==== Listed entries ====
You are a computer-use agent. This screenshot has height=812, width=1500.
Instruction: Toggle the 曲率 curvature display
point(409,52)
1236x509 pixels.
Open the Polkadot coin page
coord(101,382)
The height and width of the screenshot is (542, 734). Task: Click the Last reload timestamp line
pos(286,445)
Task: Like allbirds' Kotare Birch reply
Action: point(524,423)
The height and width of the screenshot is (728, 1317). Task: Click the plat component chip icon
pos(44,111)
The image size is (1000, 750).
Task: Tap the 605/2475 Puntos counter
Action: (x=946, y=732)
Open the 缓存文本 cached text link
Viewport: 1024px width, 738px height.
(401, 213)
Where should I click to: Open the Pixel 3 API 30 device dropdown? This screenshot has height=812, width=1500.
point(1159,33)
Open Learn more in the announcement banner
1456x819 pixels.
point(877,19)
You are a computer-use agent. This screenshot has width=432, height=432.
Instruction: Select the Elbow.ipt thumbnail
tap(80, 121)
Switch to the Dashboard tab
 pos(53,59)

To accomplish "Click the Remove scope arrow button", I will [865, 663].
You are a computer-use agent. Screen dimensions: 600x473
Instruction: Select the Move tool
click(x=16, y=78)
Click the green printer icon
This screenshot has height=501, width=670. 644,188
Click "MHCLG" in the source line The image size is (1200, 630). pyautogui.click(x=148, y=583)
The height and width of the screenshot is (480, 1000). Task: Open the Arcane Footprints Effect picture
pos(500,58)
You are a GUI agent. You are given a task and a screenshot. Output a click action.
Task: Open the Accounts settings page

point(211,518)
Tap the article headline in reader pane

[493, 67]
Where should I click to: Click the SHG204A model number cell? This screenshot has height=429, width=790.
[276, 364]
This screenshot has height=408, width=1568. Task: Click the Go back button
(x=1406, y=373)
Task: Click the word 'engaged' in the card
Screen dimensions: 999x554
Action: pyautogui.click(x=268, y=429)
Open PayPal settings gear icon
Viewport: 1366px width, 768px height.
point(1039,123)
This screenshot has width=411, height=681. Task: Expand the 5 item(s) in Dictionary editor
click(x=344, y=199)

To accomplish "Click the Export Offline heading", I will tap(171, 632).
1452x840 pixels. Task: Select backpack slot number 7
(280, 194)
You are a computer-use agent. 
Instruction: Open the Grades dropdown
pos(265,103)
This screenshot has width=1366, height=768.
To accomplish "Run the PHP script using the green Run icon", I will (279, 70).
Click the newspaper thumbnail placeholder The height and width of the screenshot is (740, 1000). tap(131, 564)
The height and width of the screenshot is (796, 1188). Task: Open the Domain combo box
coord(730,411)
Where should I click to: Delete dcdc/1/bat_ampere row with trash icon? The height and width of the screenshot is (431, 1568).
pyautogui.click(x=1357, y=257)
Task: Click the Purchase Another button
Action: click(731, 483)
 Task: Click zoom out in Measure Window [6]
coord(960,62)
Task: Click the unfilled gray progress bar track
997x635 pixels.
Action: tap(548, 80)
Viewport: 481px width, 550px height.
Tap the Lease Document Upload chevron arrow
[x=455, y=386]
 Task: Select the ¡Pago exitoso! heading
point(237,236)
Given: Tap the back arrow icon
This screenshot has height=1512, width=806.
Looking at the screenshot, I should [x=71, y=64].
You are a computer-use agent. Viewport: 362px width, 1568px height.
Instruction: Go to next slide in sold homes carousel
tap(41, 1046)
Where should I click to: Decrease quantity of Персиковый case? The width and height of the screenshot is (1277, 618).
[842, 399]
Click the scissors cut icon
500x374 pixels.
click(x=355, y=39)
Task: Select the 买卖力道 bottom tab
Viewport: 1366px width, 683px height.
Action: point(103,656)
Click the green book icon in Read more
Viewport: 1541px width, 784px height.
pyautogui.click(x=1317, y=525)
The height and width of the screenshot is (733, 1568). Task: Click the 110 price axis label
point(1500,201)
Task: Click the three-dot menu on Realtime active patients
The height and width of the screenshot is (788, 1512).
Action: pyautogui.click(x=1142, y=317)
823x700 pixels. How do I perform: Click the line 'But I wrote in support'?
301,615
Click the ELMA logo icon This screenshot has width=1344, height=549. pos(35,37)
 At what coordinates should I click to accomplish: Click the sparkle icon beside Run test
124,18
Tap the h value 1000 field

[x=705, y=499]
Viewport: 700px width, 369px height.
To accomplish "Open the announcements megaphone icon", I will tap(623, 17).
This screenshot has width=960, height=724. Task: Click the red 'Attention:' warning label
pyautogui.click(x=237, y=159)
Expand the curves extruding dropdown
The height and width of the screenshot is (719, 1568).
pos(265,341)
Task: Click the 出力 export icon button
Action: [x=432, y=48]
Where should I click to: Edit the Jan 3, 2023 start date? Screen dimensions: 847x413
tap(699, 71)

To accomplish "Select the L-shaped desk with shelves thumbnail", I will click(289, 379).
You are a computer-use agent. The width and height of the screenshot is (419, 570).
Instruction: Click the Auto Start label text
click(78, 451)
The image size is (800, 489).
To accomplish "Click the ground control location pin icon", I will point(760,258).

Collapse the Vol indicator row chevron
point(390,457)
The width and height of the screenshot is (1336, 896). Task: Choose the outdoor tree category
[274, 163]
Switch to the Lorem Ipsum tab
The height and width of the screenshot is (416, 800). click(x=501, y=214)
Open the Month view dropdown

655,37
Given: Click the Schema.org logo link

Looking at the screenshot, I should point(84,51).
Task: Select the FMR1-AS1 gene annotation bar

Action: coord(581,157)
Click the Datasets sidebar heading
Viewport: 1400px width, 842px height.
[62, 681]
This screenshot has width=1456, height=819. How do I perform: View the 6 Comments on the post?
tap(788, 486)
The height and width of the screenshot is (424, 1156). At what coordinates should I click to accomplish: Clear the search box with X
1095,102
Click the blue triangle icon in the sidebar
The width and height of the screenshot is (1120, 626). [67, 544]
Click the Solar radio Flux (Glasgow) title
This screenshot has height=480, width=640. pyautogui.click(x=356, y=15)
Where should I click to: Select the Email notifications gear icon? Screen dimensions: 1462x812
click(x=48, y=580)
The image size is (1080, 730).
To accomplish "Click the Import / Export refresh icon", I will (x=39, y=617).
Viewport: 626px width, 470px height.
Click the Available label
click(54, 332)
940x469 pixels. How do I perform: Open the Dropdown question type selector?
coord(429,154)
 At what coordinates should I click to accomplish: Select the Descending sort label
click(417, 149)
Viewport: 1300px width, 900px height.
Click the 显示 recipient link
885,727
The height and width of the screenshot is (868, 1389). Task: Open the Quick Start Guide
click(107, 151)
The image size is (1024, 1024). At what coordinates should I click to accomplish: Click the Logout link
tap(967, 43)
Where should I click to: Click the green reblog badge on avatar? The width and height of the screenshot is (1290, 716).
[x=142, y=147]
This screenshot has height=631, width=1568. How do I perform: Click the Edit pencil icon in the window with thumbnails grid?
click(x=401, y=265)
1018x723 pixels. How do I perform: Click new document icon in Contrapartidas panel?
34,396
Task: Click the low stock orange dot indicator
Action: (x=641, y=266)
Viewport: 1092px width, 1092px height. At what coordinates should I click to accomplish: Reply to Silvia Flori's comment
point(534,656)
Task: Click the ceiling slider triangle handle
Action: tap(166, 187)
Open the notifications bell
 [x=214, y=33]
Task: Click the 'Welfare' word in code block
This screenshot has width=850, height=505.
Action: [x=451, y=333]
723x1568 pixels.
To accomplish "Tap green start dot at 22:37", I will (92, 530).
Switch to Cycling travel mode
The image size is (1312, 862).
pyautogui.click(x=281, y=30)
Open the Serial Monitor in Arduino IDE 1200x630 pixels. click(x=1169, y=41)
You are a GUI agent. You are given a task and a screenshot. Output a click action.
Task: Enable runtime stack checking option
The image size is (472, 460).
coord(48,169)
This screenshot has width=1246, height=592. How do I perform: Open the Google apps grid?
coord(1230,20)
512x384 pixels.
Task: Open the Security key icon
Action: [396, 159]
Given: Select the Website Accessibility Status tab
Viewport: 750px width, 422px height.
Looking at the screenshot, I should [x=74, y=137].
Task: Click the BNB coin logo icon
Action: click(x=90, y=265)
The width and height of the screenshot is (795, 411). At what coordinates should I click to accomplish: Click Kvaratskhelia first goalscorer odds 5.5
====
Assignment: Copy out every line from the data above that has "agent" in it.

Output for this task:
You are a computer-use agent. This screenshot has height=812, width=1500.
You are a computer-use agent. This screenshot has width=432, height=432.
You are a computer-use agent. Screen dimensions: 600x473
You are a GUI agent. You are given a task and a screenshot. Output a click action.
You are a computer-use agent. 
You are a computer-use agent. Viewport: 362px width, 1568px height.
You are a computer-use agent. The width and height of the screenshot is (419, 570).
You are a GUI agent. You are given a task and a screenshot. Output a click action.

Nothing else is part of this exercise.